Couple functions I wrote up for my last job which involved booking demonstrators at grocery stores (the little old ladies that give out samples).


```
function ReturnCoords($address) {
	$url = "http://api.local.yahoo.com/MapsService/V1/geocode?appid=abc&location=".urlencode($address);
	$xml = @file_get_contents($url);
	if ($xml) {
		$obj = new SimpleXMLElement($xml);
		return array(
			$obj->Result->Latitude,
			$obj->Result->Longitude,
			$obj->Result->attributes()->precision);
	} else {
		return false;
	}
}

#Usage
list($lat, $lon, $pre) = ReturnCoords('4250 ALAFAYA TRL, OVIEDO, FL 32765');
```
Will return the latitude, longitude and precision from the address given. Note that Yahoo returns string precision levels like "address", "street", "zip", "city", etc - not a numeric scale. Yahoo allows about 5000 calls a day, which is why I use them vs other sites with much lower call per day limits.
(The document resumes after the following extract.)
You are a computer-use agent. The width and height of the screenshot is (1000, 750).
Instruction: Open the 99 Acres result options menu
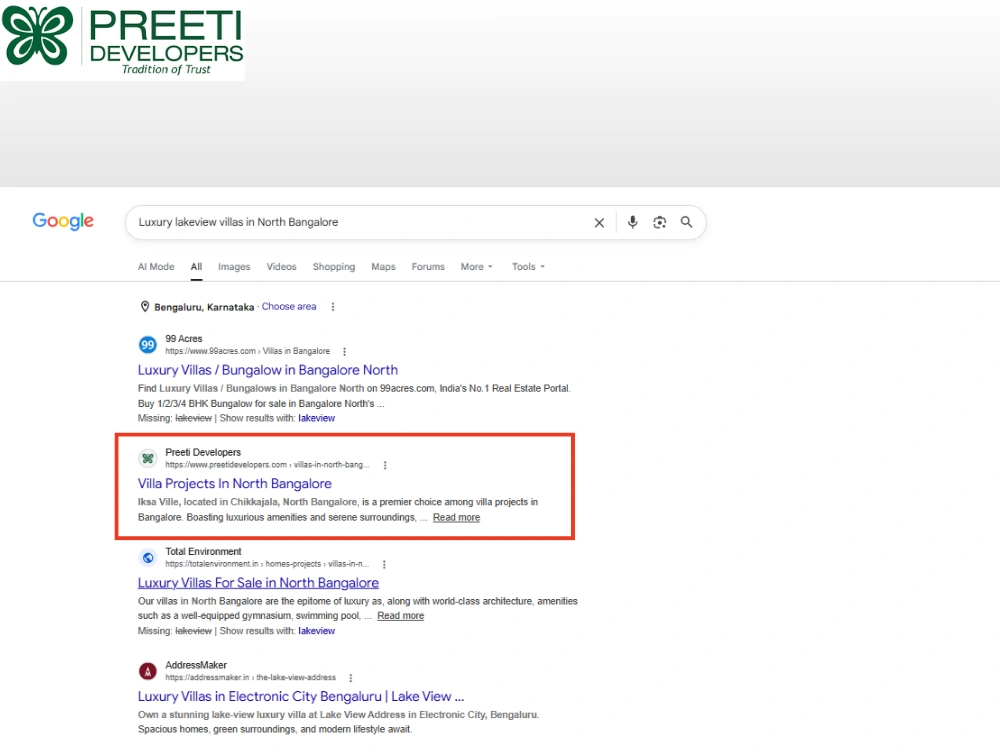pyautogui.click(x=344, y=351)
If you host doesn't have SimpleXML loaded, could use the XML Parser functions.



```
function CoordinateBox($lat, $lon, $range) {
	$latmile = 69.172;
	$array[0] = $lat + $range / $latmile;
	$array[1] = $lat - ($array[0] - $lat);
	$array[2] = $lon + $range / (cos($array[1] * M_PI / 180) * $latmile);
	$array[3] = $lon - ($array[2] - $lon);
	return $array;
}

#Usage
list($maxlat, $minlat, $maxlon, $minlon) = CoordinateBox($lat, $lon, $range);
```
Can quickly pull a set of people from a database within a "box" of the main point - in my case, a store like Winn-Dixie or Kroger. EX: "SELECT * FROM Users WHERE Latitude BETWEEN $maxlat AND $minlat AND Longitude BETWEEN $maxlon AND $minlon";



```
function DistanceCalc($lat1, $lon1, $lat2, $lon2) {
	$lat1 = $lat1 / 180 * M_PI;
	$lon1 = $lon1 / 180 * M_PI;
	$lat2 = $lat2 / 180 * M_PI;
	$lon2 = $lon2 / 180 * M_PI;
	$a = $lon1 - $lon2;
	if ($a < 0) { $a = -$a; }
	if ($a > M_PI) { $a = 2 * M_PI; }
	return acos(sin($lat2) * sin($lat1) + cos($lat2) * cos($lat1) * cos($a)) * 3958;
}

#Usage
$miles = DistanceCalc($lat1, $lon1, $lat2, $lon2);
```
Since people in the corner of the returned "box" are outside of the range, I check everyone's distance ($miles < $range) from the main point. Since I want this number for sorting purposes anyway, it's a not a waste of function calls.


Might be useful for someone or at least help out Kriej and his mission


----------



## Kreij (Mar 8, 2008)

Thanks Jiz 

Those are actually some handy little functions.


----------